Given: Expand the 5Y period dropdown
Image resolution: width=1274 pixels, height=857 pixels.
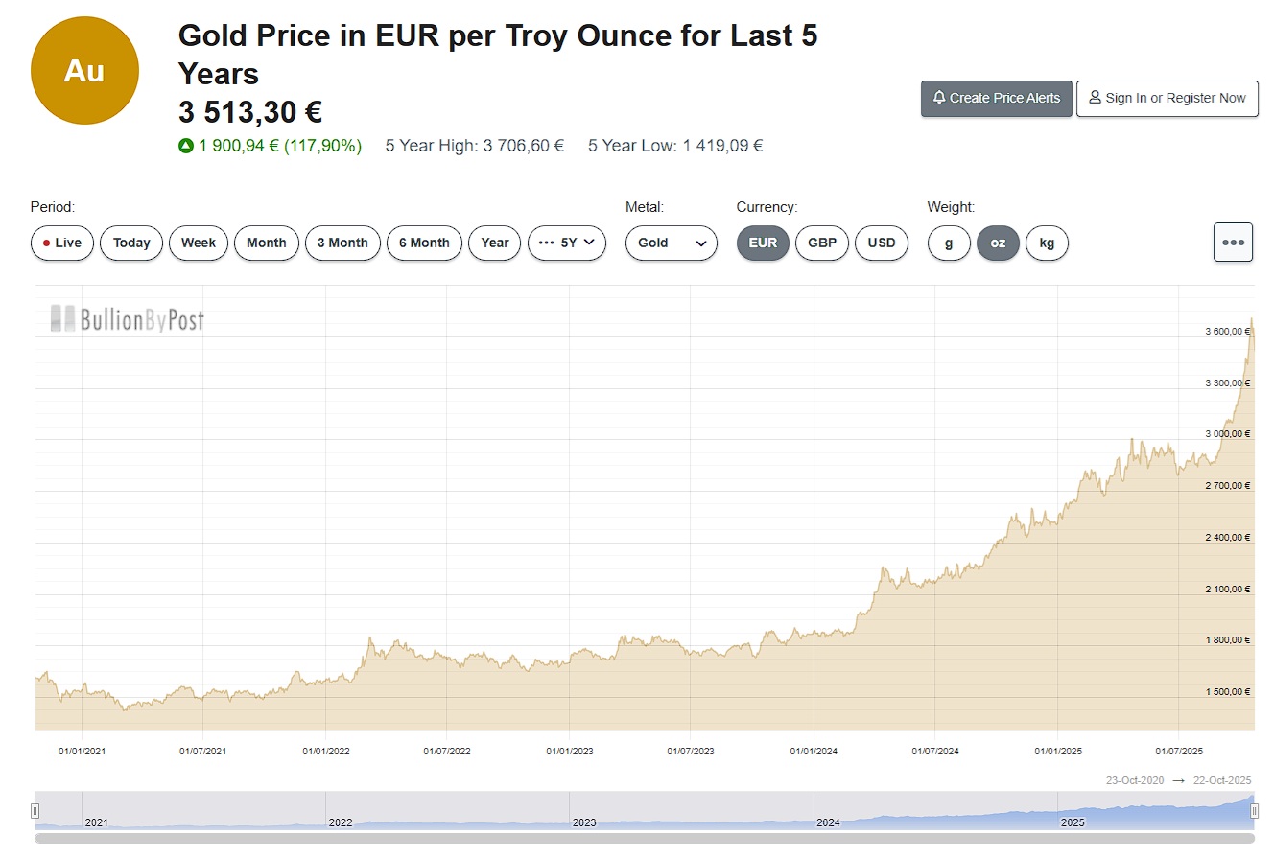Looking at the screenshot, I should (x=567, y=243).
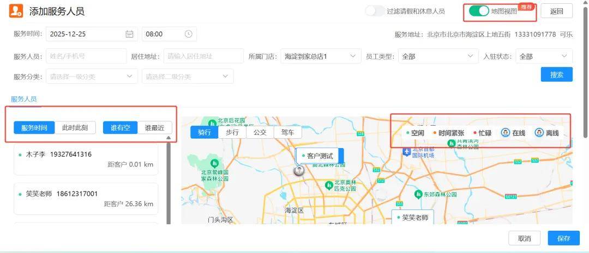This screenshot has width=589, height=253.
Task: Open the 所属门店 store dropdown
Action: 320,56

**YOUR OBJECTIVE**
Please return, exactly and with pictures omitted, the lines from the line holding "Image resolution: width=1274" through the end of the data above, inclusive.

**RESPONSE**
Image resolution: width=1274 pixels, height=857 pixels.
Looking at the screenshot, I should (x=567, y=243).
This screenshot has width=589, height=253.
Task: Open the 所属门店 store dropdown
Action: 320,56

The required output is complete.